National Associaltion of Myofascial Trigger Point Therapists - Symptom Checker

Quadratus Lumborum
multiple images available Image 1 Image 2
This is the technical name of the muscle being described.  This name may be used to find additional information in any medical resource. Quadratus Lumborum (QL)
A group of muscles generally denotes muscles of the same function and may share a common attachment point. Hip Flexor
Muscle function, in this definition, is what the muscle could do if it was to contract by itself with the body in anatomical position.  This is a general definition of muscle function.  For more information on how muscles work together on the body please refer to a physiology or functional anatomy text.

The QL acts as a hip hiker.  Because of its attachments, it can produce a slight twisting motion on the spine as well as laterally flex the spine from one side to the other.  The QL functions to anchor the spinal column much like guy wires on a telephone pole.

A description of where a Myofascial Trigger Point may produce pain in the body.  This area is generally located away from the trigger point.

Pain is likely to be felt along the crest of the ilium.

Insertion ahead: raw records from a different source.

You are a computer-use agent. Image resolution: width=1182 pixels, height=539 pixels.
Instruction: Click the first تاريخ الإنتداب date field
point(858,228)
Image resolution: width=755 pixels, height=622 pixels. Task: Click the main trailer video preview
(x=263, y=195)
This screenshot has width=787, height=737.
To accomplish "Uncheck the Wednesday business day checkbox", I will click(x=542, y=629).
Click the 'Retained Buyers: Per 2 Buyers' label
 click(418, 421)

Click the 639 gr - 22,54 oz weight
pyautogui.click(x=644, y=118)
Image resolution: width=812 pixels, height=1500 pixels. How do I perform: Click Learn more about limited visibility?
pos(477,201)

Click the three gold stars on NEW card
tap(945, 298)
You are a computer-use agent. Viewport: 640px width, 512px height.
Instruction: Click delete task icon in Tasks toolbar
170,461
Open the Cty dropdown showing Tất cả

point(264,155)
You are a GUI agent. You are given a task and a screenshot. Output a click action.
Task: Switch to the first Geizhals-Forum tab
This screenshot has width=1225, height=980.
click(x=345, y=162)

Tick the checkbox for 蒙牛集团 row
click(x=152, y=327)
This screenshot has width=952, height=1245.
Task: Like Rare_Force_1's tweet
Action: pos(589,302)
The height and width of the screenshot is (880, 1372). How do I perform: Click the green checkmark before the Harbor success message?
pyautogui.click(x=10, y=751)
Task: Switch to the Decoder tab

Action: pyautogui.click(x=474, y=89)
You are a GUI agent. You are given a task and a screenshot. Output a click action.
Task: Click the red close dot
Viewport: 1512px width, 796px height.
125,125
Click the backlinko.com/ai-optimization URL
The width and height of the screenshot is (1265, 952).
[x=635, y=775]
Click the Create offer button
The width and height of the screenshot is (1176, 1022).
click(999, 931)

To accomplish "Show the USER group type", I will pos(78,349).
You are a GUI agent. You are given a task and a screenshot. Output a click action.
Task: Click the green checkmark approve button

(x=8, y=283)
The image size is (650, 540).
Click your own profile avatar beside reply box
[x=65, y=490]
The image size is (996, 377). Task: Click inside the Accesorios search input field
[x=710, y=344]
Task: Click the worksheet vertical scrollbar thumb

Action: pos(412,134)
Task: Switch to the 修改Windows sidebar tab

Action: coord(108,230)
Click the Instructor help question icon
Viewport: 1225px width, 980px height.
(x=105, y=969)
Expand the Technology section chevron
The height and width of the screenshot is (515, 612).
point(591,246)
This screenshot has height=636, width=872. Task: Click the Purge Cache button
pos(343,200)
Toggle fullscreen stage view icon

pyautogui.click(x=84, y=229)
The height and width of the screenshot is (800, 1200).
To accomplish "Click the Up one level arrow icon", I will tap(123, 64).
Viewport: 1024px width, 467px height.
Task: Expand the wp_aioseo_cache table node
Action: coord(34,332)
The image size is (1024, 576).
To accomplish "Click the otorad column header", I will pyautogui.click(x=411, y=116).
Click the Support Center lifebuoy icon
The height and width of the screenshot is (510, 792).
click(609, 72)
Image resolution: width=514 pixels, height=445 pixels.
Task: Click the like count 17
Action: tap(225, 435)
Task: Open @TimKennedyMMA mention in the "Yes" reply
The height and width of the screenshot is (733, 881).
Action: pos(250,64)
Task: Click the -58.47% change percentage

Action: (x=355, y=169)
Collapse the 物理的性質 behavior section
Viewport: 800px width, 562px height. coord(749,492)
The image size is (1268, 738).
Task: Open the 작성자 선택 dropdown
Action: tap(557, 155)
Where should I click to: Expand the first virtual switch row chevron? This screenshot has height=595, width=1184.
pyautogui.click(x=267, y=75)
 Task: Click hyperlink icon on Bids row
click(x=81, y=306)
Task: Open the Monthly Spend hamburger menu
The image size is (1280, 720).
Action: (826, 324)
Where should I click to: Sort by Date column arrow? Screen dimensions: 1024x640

Pain may be felt in the groin.

Tenderness may be felt in the greater trochanter.

Sacroiliac joint pain.

Not commonly felt, but noted, is a lightning like sensation down the lateral thigh from the top of the hip (ASIS) to the lateral patella (knee cap).

Pain also may be felt in the testicle and scrotum.

A description of the symptoms a person may experience with trigger points in the muscle being described.

Pain is generally deep, dull, and aching, but may be sharp and lancinating during movement.

Person may have to drop on all fours due to pain from the QL.

Coughing and sneezing can be extremely, and frightfully, painful.

Person may not be able to roll over in bed or stand upright due to pain.

Low back pain.

May cause satellite TrPs in the gluteus minimus and cause it to refer its pain down the leg and mimic sciatica.

May be the cause of non-congenital scoliosis

   

 A list of possible diseases that fit the information derived from examination of a patient.

  1. Other muscles to consider are the longissimus thoracis and multifidi.
  2. Trochanteric bursitis.
  3. S1 radiculopathy.
  4. SI joint dysfunction.
  5. Other diagnosis to consider are spinal tumors, gallstones and liver disease, kidney stones and other urinary tract problems, intra-abdominal infections, intestinal parasites and diverticulitis, aortic aneurysm, and multiple sclerosis

A list of activities or positions that may either CAUSE a trigger point to manifest or PROLONG a pain condition respectively.

  1. Lower limb length inequality (LLLI).
  2. Lifting of large, cumbersome objects.
  3. Quick swooping movements that involve twisting the torso, such as sweeping floor with a vacuum, shoveling snow and twisting to throw it.  For that matter, any shoveling may aggravate TrPs in the QL.
  4. Putting pants on while standing may overload the QL and cause pain.
  5. Motor vehicle accidents.
  6. Introduction of a cast may create an imbalance in the pelvis, which will activate TrPs in the QL.
  7. A sagging bed mattress will aggravate the QL on the “up side” of a person sleeping in the sidelying position.
  8. Short upper arms.  This is when the elbows are not level with the crest of the hip.  In this situation, a person will have to lean to one side or the other to use their arm rest, thus placing the QL in a shortened position.

A corrective action is usually a modification of daily routine which will reduce stress on the affected muscle(s) in a person with myofascial trigger points.

  1. Correct any LLLI (lower limb length inequality or “short leg”).  This may be accomplished by restoring the QL to its normal resting length, thus lowering the affected iliac crest and allowing the lower extremity to return to its normal position.  A heel lift may be necessary depending on certain conditions.
  2. Sit down while putting pants on.
  3. Short upper arm corrections include either having a chair with adjustable armrests or building up the armrests of a chair using material and tape.  The arm rest should be built up to the bent elbow while being careful not to overdo the compensation.
  4. If the person is a side sleeper, a pillow should be placed between the knees to hold the upper thigh in the horizontal position allowing better placement of the pelvis and lumbar spine.
 

References : 
Simons DG, Travell JG, Simons LS, Myofascial Pain and Dysfunction: The Trigger Point Manual, vol 1, 2nd Ed. Baltimore: Williams and Wilkins, 1999.

Travell JG, Simons DG, Myofascial Pain and Dysfunction, vol 2. Baltimore: Williams & Wilkins, 1992.


This information is not intended to diagnose, treat, or cure any disease.  A proper diagnosis should be sought from a licensed health care provider.